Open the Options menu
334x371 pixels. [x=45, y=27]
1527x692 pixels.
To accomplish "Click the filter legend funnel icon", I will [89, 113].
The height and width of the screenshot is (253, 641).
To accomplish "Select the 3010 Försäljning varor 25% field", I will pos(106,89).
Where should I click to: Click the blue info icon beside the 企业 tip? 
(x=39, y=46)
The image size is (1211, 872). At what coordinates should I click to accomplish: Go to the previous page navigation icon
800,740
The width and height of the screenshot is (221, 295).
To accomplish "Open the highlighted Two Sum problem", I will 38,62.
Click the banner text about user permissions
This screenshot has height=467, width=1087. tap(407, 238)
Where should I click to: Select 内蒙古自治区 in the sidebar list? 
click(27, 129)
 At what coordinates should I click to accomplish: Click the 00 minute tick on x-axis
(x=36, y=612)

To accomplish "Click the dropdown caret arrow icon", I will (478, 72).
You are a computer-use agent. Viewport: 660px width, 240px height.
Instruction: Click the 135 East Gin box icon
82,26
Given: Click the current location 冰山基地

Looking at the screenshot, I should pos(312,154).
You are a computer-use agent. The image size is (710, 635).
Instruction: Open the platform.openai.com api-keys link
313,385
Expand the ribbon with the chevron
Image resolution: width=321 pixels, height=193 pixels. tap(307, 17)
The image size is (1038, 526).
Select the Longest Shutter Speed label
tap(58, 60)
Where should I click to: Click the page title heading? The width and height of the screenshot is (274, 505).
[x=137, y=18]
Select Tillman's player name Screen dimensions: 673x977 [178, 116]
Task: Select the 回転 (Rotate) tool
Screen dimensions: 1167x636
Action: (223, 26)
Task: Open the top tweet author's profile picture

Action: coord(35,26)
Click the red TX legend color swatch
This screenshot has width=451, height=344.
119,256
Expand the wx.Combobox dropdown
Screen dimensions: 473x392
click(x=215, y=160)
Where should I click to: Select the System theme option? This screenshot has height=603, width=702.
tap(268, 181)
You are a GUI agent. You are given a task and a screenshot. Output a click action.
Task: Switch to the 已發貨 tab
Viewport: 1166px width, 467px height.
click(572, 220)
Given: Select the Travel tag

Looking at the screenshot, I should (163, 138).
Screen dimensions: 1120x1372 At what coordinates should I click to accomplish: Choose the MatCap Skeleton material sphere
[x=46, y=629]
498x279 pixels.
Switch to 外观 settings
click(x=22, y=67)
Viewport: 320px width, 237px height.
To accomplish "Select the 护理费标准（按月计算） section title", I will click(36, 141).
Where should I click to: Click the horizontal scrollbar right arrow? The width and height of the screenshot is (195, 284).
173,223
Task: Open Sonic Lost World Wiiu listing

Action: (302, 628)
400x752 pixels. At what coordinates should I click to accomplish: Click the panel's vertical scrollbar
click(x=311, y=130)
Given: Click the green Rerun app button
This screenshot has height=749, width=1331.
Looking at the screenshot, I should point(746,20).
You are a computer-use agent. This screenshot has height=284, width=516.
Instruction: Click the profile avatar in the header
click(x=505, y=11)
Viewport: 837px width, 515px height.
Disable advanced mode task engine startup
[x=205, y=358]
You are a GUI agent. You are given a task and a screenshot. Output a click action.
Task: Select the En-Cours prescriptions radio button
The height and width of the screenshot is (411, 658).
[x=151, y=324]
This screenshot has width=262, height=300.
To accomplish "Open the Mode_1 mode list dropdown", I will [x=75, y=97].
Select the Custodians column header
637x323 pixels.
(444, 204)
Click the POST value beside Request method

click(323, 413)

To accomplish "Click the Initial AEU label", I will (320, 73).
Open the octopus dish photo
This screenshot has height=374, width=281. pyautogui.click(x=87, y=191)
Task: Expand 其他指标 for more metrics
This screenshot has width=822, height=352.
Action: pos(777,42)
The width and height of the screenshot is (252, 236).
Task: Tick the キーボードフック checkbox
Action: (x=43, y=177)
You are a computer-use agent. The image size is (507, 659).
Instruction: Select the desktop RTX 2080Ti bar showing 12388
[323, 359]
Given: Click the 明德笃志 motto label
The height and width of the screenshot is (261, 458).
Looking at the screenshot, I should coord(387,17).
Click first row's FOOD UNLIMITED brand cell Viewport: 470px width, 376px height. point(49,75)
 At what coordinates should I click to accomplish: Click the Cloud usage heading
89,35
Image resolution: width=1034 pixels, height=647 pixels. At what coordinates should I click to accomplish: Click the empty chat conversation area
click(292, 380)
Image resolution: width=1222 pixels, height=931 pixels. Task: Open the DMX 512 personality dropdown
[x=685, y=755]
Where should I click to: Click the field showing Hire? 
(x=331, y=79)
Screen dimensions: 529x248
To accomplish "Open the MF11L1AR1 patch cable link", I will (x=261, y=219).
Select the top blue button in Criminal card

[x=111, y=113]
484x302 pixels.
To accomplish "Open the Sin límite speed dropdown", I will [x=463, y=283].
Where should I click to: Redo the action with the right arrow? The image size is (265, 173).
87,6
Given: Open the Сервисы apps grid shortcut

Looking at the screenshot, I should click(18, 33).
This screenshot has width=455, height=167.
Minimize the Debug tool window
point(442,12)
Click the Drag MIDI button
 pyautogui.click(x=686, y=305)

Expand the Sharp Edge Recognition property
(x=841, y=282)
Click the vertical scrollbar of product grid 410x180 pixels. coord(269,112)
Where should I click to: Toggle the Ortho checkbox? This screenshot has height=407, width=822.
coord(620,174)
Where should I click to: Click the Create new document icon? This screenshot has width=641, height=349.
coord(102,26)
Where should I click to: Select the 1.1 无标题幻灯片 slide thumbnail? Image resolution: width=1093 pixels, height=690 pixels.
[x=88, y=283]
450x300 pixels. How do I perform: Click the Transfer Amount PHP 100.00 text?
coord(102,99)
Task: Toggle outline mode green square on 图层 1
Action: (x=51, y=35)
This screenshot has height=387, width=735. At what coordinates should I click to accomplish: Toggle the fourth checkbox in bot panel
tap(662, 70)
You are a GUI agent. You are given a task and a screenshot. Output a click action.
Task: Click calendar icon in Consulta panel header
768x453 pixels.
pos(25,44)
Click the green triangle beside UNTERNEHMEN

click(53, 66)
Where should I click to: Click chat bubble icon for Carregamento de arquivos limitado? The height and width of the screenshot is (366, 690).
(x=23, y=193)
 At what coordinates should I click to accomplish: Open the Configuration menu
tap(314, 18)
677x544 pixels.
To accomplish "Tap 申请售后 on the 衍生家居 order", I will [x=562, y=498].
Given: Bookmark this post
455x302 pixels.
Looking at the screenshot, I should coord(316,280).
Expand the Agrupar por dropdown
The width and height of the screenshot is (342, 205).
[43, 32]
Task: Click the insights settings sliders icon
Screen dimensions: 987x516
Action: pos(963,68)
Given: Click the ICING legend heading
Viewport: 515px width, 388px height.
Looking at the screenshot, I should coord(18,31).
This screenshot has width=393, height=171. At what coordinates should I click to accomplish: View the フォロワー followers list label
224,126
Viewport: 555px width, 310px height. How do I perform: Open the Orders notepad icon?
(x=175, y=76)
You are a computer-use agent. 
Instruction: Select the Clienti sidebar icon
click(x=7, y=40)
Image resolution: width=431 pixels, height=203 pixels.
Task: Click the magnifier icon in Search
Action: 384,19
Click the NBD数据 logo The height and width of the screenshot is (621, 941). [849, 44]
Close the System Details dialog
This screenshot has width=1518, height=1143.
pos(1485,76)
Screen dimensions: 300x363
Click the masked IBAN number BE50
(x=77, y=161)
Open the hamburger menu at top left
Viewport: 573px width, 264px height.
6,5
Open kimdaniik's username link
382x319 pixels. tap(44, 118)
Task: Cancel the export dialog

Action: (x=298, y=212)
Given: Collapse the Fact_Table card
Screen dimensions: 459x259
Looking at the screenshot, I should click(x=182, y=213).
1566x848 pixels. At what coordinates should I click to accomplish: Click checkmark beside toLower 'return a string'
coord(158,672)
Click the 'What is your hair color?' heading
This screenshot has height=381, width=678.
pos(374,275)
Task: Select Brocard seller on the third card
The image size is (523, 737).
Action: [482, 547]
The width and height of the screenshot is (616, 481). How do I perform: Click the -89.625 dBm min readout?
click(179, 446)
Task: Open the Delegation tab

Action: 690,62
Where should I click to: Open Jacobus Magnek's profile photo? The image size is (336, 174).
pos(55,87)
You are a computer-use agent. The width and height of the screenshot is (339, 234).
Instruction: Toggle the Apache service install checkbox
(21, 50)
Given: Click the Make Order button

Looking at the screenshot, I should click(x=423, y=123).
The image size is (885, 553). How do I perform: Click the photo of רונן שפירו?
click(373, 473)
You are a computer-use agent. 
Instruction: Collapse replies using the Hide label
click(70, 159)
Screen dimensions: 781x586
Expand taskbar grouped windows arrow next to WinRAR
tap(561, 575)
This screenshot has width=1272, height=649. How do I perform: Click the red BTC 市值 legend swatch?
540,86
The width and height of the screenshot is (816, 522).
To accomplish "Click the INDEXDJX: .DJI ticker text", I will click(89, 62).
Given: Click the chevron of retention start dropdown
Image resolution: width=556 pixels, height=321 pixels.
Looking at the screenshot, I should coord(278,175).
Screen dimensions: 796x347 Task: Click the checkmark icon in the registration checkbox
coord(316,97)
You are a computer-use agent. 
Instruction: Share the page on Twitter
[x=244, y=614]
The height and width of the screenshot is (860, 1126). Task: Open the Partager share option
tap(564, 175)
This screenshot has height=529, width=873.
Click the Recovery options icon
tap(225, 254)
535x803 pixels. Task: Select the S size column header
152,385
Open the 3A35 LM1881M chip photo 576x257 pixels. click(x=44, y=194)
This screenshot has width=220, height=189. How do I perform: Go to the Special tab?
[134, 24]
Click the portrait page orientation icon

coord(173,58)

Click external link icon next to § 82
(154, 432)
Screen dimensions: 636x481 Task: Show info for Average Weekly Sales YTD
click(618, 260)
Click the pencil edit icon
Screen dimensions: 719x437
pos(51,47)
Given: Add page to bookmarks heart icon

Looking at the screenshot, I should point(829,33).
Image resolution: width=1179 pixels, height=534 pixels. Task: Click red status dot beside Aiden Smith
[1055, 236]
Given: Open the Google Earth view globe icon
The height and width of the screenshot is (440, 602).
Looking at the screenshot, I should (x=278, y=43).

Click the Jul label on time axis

> Task to carry out:
Copy out the lines above word for word, stopping after the line containing "Select Tillman's player".

> Exercise result:
Open the Options menu
334x371 pixels. [x=45, y=27]
1527x692 pixels.
To accomplish "Click the filter legend funnel icon", I will [89, 113].
The height and width of the screenshot is (253, 641).
To accomplish "Select the 3010 Försäljning varor 25% field", I will pos(106,89).
Where should I click to: Click the blue info icon beside the 企业 tip? 
(x=39, y=46)
The image size is (1211, 872). At what coordinates should I click to accomplish: Go to the previous page navigation icon
800,740
The width and height of the screenshot is (221, 295).
To accomplish "Open the highlighted Two Sum problem", I will 38,62.
Click the banner text about user permissions
This screenshot has height=467, width=1087. tap(407, 238)
Where should I click to: Select 内蒙古自治区 in the sidebar list? 
click(27, 129)
 At what coordinates should I click to accomplish: Click the 00 minute tick on x-axis
(x=36, y=612)

To accomplish "Click the dropdown caret arrow icon", I will (478, 72).
You are a computer-use agent. Viewport: 660px width, 240px height.
Instruction: Click the 135 East Gin box icon
82,26
Given: Click the current location 冰山基地

Looking at the screenshot, I should pos(312,154).
You are a computer-use agent. The image size is (710, 635).
Instruction: Open the platform.openai.com api-keys link
313,385
Expand the ribbon with the chevron
Image resolution: width=321 pixels, height=193 pixels. tap(307, 17)
The image size is (1038, 526).
Select the Longest Shutter Speed label
tap(58, 60)
Where should I click to: Click the page title heading? The width and height of the screenshot is (274, 505).
[x=137, y=18]
Select Tillman's player name Screen dimensions: 673x977 [178, 116]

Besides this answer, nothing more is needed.